Parameters start_timestamp and end_timestamp of type str are converted into pd.Timestamp.

Parameters:

ts (TSDataset) – Dataset to make predictions on.
start_timestamp (Timestamp | int | str | None) – First timestamp of prediction range to return, should be >= than first timestamp in ts; expected that beginning of each segment <= start_timestamp; if isn’t set the first timestamp where each segment began is taken.
end_timestamp (Timestamp | int | str | None) – Last timestamp of prediction range to return; if isn’t set the last timestamp of ts is taken. Expected that value is less or equal to the last timestamp in ts.
prediction_interval (bool) – If True returns prediction interval for forecast.
quantiles (Sequence[float]) – Levels of prediction distribution. By default 2.5% and 97.5% taken to form a 95% prediction interval.
return_components (bool) – If True additionally returns forecast components

Returns:

Dataset with predictions in [start_timestamp, end_timestamp] range.

Raises:

ValueError – Incorrect type of start_timestamp or end_timestamp is used according to ts.freq
ValueError: – Value of end_timestamp is less than start_timestamp.
ValueError: – Value of start_timestamp goes before point where each segment started.
ValueError: – Value of end_timestamp goes after the last timestamp.
NotImplementedError: – Adding target components is not currently implemented

Return type:

TSDataset

save(path: Path)[source]#

Save the object.

Parameters:: path (Path) – Path to save object to.

set_params(**params: dict) → Self[source]#

Return new object instance with modified parameters.

Method also allows to change parameters of nested objects within the current object. For example, it is possible to change parameters of a model in a Pipeline.

Nested parameters are expected to be in a <component_1>.<...>.<parameter> form, where components are separated by a dot.

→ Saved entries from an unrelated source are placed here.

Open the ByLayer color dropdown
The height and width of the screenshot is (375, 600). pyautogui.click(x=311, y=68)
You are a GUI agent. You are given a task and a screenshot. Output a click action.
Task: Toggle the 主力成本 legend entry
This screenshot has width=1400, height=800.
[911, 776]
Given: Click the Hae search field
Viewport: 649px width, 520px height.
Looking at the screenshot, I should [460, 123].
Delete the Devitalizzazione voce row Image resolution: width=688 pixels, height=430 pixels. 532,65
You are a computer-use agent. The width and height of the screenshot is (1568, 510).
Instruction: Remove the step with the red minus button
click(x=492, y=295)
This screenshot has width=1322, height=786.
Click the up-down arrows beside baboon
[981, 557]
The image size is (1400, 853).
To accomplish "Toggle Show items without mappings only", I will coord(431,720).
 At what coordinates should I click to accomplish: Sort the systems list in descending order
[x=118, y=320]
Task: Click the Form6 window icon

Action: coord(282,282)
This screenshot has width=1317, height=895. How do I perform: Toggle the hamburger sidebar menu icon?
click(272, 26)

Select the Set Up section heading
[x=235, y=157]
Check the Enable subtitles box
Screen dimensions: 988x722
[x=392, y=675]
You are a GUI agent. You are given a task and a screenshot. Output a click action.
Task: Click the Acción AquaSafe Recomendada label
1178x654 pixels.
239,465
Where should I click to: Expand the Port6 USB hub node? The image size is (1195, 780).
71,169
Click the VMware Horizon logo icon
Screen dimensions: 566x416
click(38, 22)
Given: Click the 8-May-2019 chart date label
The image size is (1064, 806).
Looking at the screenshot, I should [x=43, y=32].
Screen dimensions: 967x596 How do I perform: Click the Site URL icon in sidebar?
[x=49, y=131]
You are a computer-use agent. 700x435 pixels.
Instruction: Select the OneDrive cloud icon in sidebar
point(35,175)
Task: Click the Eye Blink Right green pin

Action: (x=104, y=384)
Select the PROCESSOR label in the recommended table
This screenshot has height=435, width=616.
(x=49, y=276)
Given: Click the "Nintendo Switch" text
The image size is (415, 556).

Parameters:: **params (dict) – Estimator parameters
Returns:: New instance with changed parameters
Return type:: Self

Examples

>>> from etna.pipeline import Pipeline
>>> from etna.models import NaiveModel
>>> from etna.transforms import AddConstTransform
>>> model = NaiveModel(lag=1)
>>> transforms = [AddConstTransform(in_column="target", value=1)]
>>> pipeline = Pipeline(model, transforms=transforms, horizon=3)
>>> pipeline.set_params(**{"model.lag": 3, "transforms.0.value": 2})
Pipeline(model = NaiveModel(lag = 3, ), transforms = [AddConstTransform(in_column = 'target', value = 2, inplace = True, out_column = None, )], horizon = 3, )

to_dict()[source]#: Collect all information about etna object in dict.